--- Begin EXTRACT TO READ ---
I never wanted to learn to be a writer\ critic\ journalist \ .Moreover it always seem to me that this people never became good writers. Nevertheless Chuck Palahniuk still study in a evening school for writers and Irvine Welsh when he was a guest of one Moscow philological faculty noted: “Go to the street and find the characters there. You never learn writing in this stuffy lecture hall!”
All of us learn in practice. Sooner or later become a moment when we have something to tell, to tell a story. at long last how many times I would wake up at night and would find in darkness, kicking my cat, paper to write dreams.
Today I have seen very strange dream, it was wonderful. There was a place witch I can describe only using film by Tarkovsky “Stalker”. Place looked like The Zone. It was warm and smells like putrefaction. An idea was appeared: people come here to die. Can you imagine, they go down the long road in search of death?
There was life too. People whose way of life was like “not fixed address” :burnt houses and clothes, crushed plates and dishes, outcast…The most strange thing was that there was nicely and calmly at heart though I do not like such places. Thought was appear: here great film can be created.
--- End EXTRACT TO READ ---
--- Begin SUPPLIED ENTRIES ---
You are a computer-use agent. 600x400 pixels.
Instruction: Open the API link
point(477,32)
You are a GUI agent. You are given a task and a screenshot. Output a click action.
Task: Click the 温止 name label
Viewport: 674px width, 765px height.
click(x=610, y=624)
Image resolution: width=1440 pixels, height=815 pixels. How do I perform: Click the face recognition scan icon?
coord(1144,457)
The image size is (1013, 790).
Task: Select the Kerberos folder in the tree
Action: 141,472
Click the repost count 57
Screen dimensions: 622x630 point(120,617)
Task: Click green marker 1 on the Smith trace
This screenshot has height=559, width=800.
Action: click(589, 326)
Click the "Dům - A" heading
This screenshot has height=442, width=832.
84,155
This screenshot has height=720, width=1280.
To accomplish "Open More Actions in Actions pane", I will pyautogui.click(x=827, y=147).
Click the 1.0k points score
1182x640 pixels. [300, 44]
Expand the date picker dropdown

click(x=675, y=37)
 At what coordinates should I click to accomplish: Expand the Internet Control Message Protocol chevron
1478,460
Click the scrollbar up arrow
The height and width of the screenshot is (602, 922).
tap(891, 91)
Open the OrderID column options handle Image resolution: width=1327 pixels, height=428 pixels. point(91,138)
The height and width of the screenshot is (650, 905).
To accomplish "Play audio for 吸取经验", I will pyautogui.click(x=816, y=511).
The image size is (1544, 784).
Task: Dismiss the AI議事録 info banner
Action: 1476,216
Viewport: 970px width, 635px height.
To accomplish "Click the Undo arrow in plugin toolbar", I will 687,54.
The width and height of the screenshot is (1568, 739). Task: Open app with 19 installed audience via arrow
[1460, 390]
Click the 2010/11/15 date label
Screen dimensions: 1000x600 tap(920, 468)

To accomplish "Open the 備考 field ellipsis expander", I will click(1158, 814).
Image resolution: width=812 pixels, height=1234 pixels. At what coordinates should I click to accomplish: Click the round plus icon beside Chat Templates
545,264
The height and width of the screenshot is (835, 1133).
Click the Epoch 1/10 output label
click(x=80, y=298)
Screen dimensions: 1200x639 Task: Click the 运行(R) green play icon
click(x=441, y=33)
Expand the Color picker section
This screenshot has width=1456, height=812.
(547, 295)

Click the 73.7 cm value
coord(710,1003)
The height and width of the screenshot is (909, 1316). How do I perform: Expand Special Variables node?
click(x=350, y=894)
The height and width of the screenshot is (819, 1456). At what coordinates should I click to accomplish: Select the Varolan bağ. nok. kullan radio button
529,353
--- End SUPPLIED ENTRIES ---
**BRIEF 1:**
List every person named in the piece about writing and a dream.
**BRIEF 2:**
In the piece about writing and a dream, reproduce the passage from "Today I have" to "can be created." word for word.
**BRIEF 3:**
Shorten the paragraph of the piece about writing and a dream that begins "Today I have seen very strange dream" into a bulleted list, keeping its main facts.
The tasks can be done without the records.

**FINAL RESULT 1:**
Chuck Palahniuk, Irvine Welsh, Tarkovsky

**FINAL RESULT 2:**
Today I have seen very strange dream, it was wonderful. There was a place witch I can describe only using film by Tarkovsky “Stalker”. Place looked like The Zone. It was warm and smells like putrefaction. An idea was appeared: people come here to die. Can you imagine, they go down the long road in search of death?
There was life too. People whose way of life was like “not fixed address” :burnt houses and clothes, crushed plates and dishes, outcast…The most strange thing was that there was nicely and calmly at heart though I do not like such places. Thought was appear: here great film can be created.

**FINAL RESULT 3:**
- The narrator had a very strange, wonderful dream.
- The place could only be described through Tarkovsky's film "Stalker"; it looked like The Zone.
- It was warm and smelled of putrefaction.
- The idea came that people go there to die, walking a long road in search of death.